* [What the task requires]
Copy the rows below, swapping each occurrence of "GUI agent" for "interface agent" and keeping everything else the same.

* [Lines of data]
= = =
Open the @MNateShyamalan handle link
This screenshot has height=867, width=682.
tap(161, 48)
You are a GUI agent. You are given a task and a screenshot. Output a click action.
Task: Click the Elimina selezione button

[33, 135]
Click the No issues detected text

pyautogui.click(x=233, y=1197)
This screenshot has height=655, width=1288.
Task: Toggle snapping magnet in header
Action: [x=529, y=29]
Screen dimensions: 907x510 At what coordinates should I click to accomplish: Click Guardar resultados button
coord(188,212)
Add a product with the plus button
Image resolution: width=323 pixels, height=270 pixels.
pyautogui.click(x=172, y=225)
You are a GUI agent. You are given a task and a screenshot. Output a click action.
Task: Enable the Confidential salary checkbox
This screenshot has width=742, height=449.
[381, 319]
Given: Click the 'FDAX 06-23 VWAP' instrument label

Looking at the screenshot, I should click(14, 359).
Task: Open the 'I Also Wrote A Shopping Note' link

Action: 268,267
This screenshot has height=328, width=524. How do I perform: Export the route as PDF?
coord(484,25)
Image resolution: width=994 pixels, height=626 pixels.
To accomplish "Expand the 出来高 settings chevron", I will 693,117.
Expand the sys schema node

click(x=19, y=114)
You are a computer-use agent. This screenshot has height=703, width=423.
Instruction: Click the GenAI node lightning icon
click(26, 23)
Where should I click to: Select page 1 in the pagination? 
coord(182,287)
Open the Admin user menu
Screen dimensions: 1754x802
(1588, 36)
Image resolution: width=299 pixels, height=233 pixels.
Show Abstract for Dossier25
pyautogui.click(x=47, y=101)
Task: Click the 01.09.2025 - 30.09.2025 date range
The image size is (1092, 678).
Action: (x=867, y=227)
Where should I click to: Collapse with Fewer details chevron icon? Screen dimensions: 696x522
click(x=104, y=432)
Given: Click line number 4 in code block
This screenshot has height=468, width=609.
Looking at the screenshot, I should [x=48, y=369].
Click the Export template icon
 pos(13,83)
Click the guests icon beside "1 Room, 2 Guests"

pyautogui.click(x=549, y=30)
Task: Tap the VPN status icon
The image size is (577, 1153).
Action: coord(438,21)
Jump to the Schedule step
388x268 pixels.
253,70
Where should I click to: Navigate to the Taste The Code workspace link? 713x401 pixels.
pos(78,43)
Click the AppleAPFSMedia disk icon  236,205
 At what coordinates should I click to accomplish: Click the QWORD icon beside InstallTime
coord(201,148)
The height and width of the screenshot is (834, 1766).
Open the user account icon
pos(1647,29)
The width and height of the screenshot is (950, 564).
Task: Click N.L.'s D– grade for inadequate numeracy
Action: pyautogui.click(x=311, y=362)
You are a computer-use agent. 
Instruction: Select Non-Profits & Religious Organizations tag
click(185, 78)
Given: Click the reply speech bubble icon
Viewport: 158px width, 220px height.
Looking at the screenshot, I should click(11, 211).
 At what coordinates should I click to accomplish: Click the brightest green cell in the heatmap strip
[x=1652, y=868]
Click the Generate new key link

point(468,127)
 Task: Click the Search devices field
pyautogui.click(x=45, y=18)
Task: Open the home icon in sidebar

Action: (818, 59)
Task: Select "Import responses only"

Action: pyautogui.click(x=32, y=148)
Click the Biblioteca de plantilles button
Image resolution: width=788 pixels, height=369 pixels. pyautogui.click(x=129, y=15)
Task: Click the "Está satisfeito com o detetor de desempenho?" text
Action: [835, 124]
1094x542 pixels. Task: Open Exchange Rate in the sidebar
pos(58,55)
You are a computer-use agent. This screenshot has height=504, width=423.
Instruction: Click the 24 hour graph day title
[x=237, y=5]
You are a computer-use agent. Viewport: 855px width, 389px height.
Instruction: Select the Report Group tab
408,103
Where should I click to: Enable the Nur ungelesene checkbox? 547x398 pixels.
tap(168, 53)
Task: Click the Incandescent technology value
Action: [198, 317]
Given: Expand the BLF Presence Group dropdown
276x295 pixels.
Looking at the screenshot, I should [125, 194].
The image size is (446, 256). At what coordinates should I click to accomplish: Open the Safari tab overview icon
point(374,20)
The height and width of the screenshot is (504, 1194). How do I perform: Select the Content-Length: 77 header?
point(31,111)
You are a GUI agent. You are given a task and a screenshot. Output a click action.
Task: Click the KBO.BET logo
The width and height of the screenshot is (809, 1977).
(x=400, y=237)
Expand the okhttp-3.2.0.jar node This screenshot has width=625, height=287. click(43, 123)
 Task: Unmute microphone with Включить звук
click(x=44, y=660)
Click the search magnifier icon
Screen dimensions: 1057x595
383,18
= = =
* [Expected answer]
Open the @MNateShyamalan handle link
This screenshot has height=867, width=682.
tap(161, 48)
You are a interface agent. You are given a task and a screenshot. Output a click action.
Task: Click the Elimina selezione button

[33, 135]
Click the No issues detected text

pyautogui.click(x=233, y=1197)
This screenshot has height=655, width=1288.
Task: Toggle snapping magnet in header
Action: [x=529, y=29]
Screen dimensions: 907x510 At what coordinates should I click to accomplish: Click Guardar resultados button
coord(188,212)
Add a product with the plus button
Image resolution: width=323 pixels, height=270 pixels.
pyautogui.click(x=172, y=225)
You are a interface agent. You are given a task and a screenshot. Output a click action.
Task: Enable the Confidential salary checkbox
This screenshot has width=742, height=449.
[381, 319]
Given: Click the 'FDAX 06-23 VWAP' instrument label

Looking at the screenshot, I should click(14, 359).
Task: Open the 'I Also Wrote A Shopping Note' link

Action: 268,267
This screenshot has height=328, width=524. How do I perform: Export the route as PDF?
coord(484,25)
Image resolution: width=994 pixels, height=626 pixels.
To accomplish "Expand the 出来高 settings chevron", I will 693,117.
Expand the sys schema node

click(x=19, y=114)
You are a computer-use agent. This screenshot has height=703, width=423.
Instruction: Click the GenAI node lightning icon
click(26, 23)
Where should I click to: Select page 1 in the pagination? 
coord(182,287)
Open the Admin user menu
Screen dimensions: 1754x802
(1588, 36)
Image resolution: width=299 pixels, height=233 pixels.
Show Abstract for Dossier25
pyautogui.click(x=47, y=101)
Task: Click the 01.09.2025 - 30.09.2025 date range
The image size is (1092, 678).
Action: (x=867, y=227)
Where should I click to: Collapse with Fewer details chevron icon? Screen dimensions: 696x522
click(x=104, y=432)
Given: Click line number 4 in code block
This screenshot has height=468, width=609.
Looking at the screenshot, I should [x=48, y=369].
Click the Export template icon
 pos(13,83)
Click the guests icon beside "1 Room, 2 Guests"

pyautogui.click(x=549, y=30)
Task: Tap the VPN status icon
The image size is (577, 1153).
Action: coord(438,21)
Jump to the Schedule step
388x268 pixels.
253,70
Where should I click to: Navigate to the Taste The Code workspace link? 713x401 pixels.
pos(78,43)
Click the AppleAPFSMedia disk icon  236,205
 At what coordinates should I click to accomplish: Click the QWORD icon beside InstallTime
coord(201,148)
The height and width of the screenshot is (834, 1766).
Open the user account icon
pos(1647,29)
The width and height of the screenshot is (950, 564).
Task: Click N.L.'s D– grade for inadequate numeracy
Action: pyautogui.click(x=311, y=362)
You are a computer-use agent. 
Instruction: Select Non-Profits & Religious Organizations tag
click(185, 78)
Given: Click the reply speech bubble icon
Viewport: 158px width, 220px height.
Looking at the screenshot, I should click(11, 211).
 At what coordinates should I click to accomplish: Click the brightest green cell in the heatmap strip
[x=1652, y=868]
Click the Generate new key link

point(468,127)
 Task: Click the Search devices field
pyautogui.click(x=45, y=18)
Task: Open the home icon in sidebar

Action: (818, 59)
Task: Select "Import responses only"

Action: pyautogui.click(x=32, y=148)
Click the Biblioteca de plantilles button
Image resolution: width=788 pixels, height=369 pixels. pyautogui.click(x=129, y=15)
Task: Click the "Está satisfeito com o detetor de desempenho?" text
Action: [835, 124]
1094x542 pixels. Task: Open Exchange Rate in the sidebar
pos(58,55)
You are a computer-use agent. This screenshot has height=504, width=423.
Instruction: Click the 24 hour graph day title
[x=237, y=5]
You are a computer-use agent. Viewport: 855px width, 389px height.
Instruction: Select the Report Group tab
408,103
Where should I click to: Enable the Nur ungelesene checkbox? 547x398 pixels.
tap(168, 53)
Task: Click the Incandescent technology value
Action: [198, 317]
Given: Expand the BLF Presence Group dropdown
276x295 pixels.
Looking at the screenshot, I should [125, 194].
The image size is (446, 256). At what coordinates should I click to accomplish: Open the Safari tab overview icon
point(374,20)
The height and width of the screenshot is (504, 1194). How do I perform: Select the Content-Length: 77 header?
point(31,111)
You are a interface agent. You are given a task and a screenshot. Output a click action.
Task: Click the KBO.BET logo
The width and height of the screenshot is (809, 1977).
(x=400, y=237)
Expand the okhttp-3.2.0.jar node This screenshot has width=625, height=287. click(43, 123)
 Task: Unmute microphone with Включить звук
click(x=44, y=660)
Click the search magnifier icon
Screen dimensions: 1057x595
383,18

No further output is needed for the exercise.